Los juicios, como el de mi profesor de fisiología, los que son sintéticos a priori, comparten una serie de características, entre las cuales: 1) es previo a la experiencia; 2) es derivado del razonamiento sin acudir a la experiencia; 3) no puede ser comprobado por la experiencia; 4) su negación conduce a una indeseable contradicción; 5) es verdad en todas las condiciones y en cualquier tiempo y lugar y 6) es necesario trascendente y universal.  Kant no niega la experiencia pero confía más en la razón: “Todo nuestro conocimiento comienza por los sentidos, pasa de éstos al entendimiento y termina en la razón. No hay en nosotros nada superior a ésta para elaborar la materia de la intuición y someterla a la suprema unidad del pensar” (Crítica de la razón pura). Es un espíritu propio de esa Ilustración, y el más grande, de ese Siglo de las Luces que  devolvió a la polis la confianza en la razón. La racionalidad kantiana no sólo reduce la influencia del irracionalismo, sino que limita las posibilidades  de la experiencia como forma de conocimiento. Es cierto que, gracias a la experiencia, sabemos, o creemos saber, que Maruja tiene los ojos marrones. Pero este dato, procedente de nuestra experiencia, no es del todo confiable. Es inconsistente y relativo. En una época, hace no muchos años, los laboratorios pusieron en venta lentes de contacto coloreados. Cuando le vimos los ojos marrones a Maruja, no sabíamos si portaba uno de estos lentes. Es poco probable, pero es posible. También es posible que  la luz no haya sido la mejor y tomáramos por marrón lo que era otro color. O que la memoria me falle y confunda el color de los ojos de Maruja con los de otra amiga. La memoria es así. No pondría la cabeza en un picadillo sosteniendo que los ojos de Maruja eran marrones. En cambio, sí la pondría por la afirmación de mi profesor de fisiología, no importa si se trata de ranas de Panamá o Montalcino. Estoy seguro de que si se descubre el nervio de la pata de una rana, en cualquier lugar del mundo, y se le aplica corriente eléctrica a un nivel adecuado, su pata se contraerá. A esto fue lo que Kant le otorgó fundamento filosófico. Y con eso  hizo posible, a nivel teórico, la ciencia moderna.

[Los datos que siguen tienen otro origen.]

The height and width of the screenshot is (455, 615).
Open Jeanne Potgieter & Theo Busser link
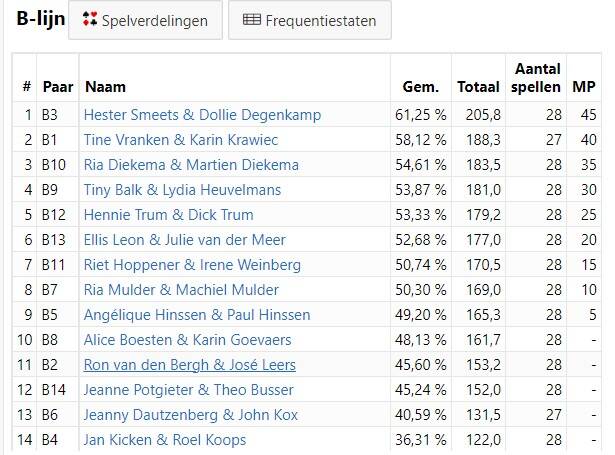pyautogui.click(x=189, y=390)
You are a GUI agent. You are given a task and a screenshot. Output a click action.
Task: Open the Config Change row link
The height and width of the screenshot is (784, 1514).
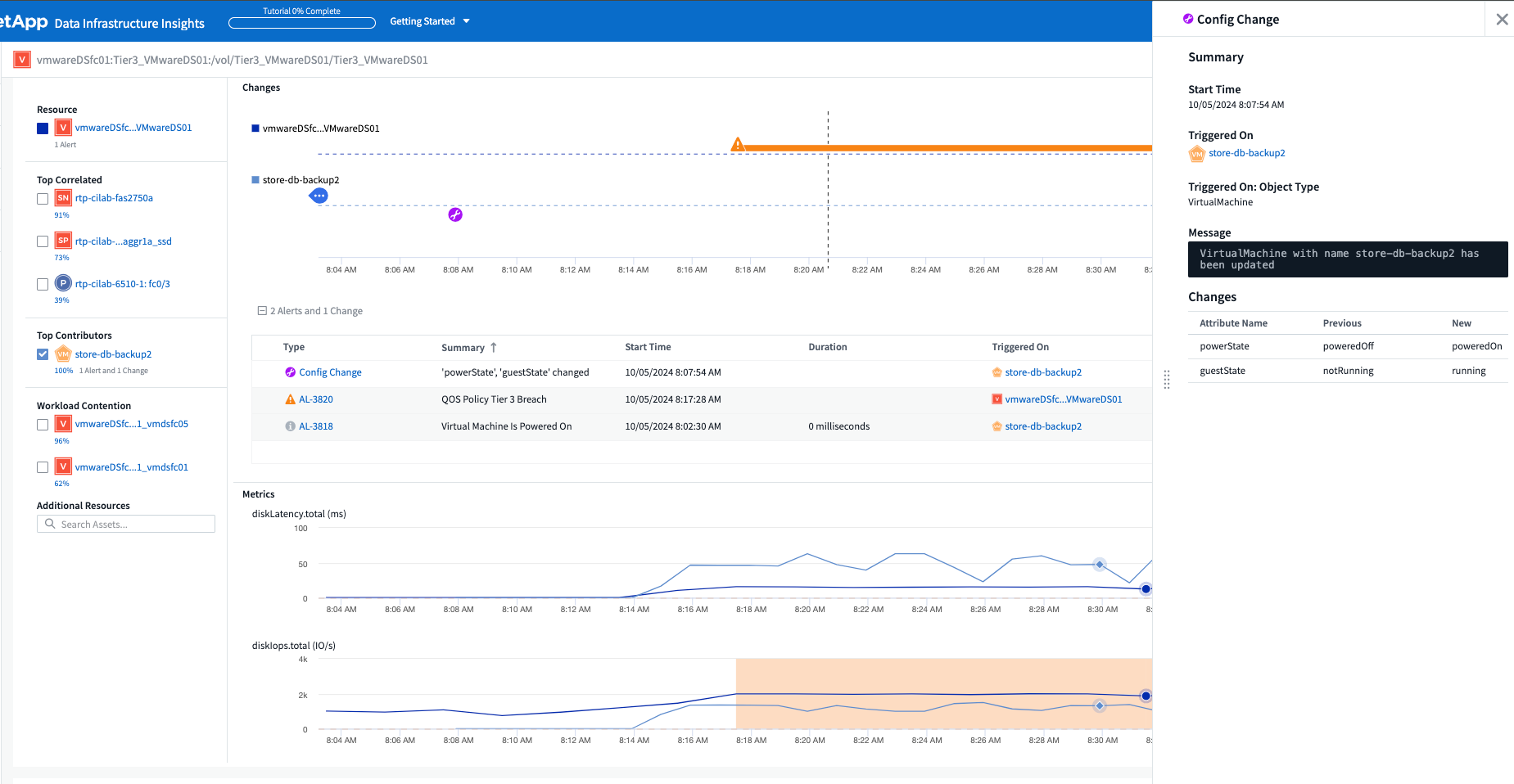[x=330, y=372]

La Crítica a la razón pura, la famosa Kritik der reinen Vernunft, fue publicada por Kant a los cincuenta y siete años de su edad, en 1781. Goethe contaba treinta y cuatro y Beethoven apenas once. Las últimas décadas del setecientos son las de una de las transiciones más violentas de la sensibilidad occidental, la que abre las puertas a las más revolucionarias de las revoluciones: el romanticismo. Nadie menos inclinado que Kant a los excesos románticos. Sin embargo, los padres teóricos de los sucesos de 1789, en París, no habrían hecho lo que hicieron sin las enseñanzas del profesor de la Universidad de Könnisberg. El mismo de seguro Kant no imaginó que sus disertaciones tan abstractas sobre las limitaciones del conocimiento empírico, fueran a generar hechos tan concretos y violentos como la decapitación de un monarca.  A pesar de las desviaciones de la Revolución, Kant no perdió nunca su fe en la Declaración de los Derechos del Hombre y el Ciudadano:

Este hecho no consiste en humanas acciones u omisiones de importancia por las cuales lo grande entre los hombres se hace pequeño o lo pequeño grande; y en cuya virtud, como por arte de encantamiento, desaparecen antiguos y magníficos edificios políticos y surgen del seno de la tierra otros que ocupan su lugar. No, nada de esto…esta revolución de un pueblo lleno de espíritu, que estamos presenciando en nuestros días, puede triunfar o fracasar, puede acumular tal cantidad de miseria y de crueldad, que un hombre honrado, si tuviera la posibilidad de llevarla a cabo una segunda vez con éxito, jamás se decidiría repetir un experimento tan costoso y, sin embargo, esta resolución, digo yo, encuentra en el ánimo de todos los espectadores (que no están complicados en el juego) una participación de su deseo, rayana en el entusiasmo… Porque un fenómeno como ese no se olvida jamás en la historia humana, pues ha puesto de manifiesto una disposición y una capacidad de mejoramiento en la naturaleza humana como ningún político la hubiera podido sonsacar del curso que llevaron hasta hoy las cosas.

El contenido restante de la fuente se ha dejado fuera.